> **ACTIVITY**
Select all lines in the records that include "Switch".

Dataset entries:

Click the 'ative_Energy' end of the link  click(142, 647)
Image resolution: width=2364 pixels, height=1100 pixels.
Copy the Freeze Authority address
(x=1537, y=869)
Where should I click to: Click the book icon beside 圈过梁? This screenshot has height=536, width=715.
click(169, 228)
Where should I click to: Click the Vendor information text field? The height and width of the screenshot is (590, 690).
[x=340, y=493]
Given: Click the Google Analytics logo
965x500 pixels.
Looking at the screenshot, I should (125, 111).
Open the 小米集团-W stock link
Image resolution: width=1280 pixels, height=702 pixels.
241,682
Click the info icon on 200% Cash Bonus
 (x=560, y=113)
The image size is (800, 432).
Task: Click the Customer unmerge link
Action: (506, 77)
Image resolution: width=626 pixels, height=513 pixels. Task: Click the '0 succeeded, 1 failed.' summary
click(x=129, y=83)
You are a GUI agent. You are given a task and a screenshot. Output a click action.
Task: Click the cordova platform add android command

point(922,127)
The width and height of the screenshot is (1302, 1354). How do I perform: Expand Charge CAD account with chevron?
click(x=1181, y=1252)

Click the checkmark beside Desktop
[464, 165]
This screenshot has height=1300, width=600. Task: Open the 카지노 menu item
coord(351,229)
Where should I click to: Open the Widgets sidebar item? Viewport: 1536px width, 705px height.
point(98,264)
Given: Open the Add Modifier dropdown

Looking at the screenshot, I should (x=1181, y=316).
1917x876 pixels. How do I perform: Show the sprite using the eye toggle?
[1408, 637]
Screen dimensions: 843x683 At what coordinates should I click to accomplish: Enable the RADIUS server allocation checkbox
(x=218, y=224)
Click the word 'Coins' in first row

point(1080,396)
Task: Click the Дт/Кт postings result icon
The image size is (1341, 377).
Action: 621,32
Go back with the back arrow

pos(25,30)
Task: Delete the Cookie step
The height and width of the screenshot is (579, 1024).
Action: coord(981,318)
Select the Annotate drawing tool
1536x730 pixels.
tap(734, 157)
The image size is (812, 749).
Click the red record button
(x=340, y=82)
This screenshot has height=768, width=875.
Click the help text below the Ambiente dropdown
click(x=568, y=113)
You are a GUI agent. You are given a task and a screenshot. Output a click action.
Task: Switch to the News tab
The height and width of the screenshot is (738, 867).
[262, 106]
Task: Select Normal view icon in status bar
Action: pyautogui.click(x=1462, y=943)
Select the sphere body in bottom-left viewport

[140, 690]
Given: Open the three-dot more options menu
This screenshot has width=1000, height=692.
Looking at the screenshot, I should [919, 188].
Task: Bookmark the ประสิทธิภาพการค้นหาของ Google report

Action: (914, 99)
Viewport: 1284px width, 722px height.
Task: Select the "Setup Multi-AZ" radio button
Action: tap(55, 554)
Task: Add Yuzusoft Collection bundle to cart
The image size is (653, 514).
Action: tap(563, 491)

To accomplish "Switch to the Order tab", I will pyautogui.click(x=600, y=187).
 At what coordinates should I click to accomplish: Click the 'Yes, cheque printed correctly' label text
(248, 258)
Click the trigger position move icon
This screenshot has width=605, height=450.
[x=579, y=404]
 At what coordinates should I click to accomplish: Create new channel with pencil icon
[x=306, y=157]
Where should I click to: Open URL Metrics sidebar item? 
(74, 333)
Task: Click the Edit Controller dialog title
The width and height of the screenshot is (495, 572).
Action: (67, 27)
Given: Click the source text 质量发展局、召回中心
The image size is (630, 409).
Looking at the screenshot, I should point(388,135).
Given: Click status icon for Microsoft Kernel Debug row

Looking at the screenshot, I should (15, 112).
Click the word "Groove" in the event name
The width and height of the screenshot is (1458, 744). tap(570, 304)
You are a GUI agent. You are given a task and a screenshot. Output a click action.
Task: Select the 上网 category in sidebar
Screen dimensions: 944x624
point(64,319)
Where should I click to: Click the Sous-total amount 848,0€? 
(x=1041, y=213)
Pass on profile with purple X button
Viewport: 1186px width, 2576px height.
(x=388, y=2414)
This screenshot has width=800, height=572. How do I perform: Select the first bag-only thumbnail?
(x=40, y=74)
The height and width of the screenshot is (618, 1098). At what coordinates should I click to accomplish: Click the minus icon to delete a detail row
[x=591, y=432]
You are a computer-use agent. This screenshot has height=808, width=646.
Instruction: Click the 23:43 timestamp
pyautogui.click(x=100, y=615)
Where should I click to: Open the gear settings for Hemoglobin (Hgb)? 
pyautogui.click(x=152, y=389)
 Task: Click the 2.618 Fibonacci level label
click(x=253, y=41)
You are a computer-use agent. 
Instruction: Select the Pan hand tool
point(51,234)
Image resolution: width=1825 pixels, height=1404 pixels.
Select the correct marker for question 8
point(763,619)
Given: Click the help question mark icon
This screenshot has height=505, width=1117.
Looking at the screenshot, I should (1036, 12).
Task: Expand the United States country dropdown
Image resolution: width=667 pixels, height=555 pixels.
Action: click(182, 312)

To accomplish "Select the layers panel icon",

> **TASK RESPONSE**
Task: Switch to the News tab
To accomplish "Switch to the Order tab", I will pyautogui.click(x=600, y=187).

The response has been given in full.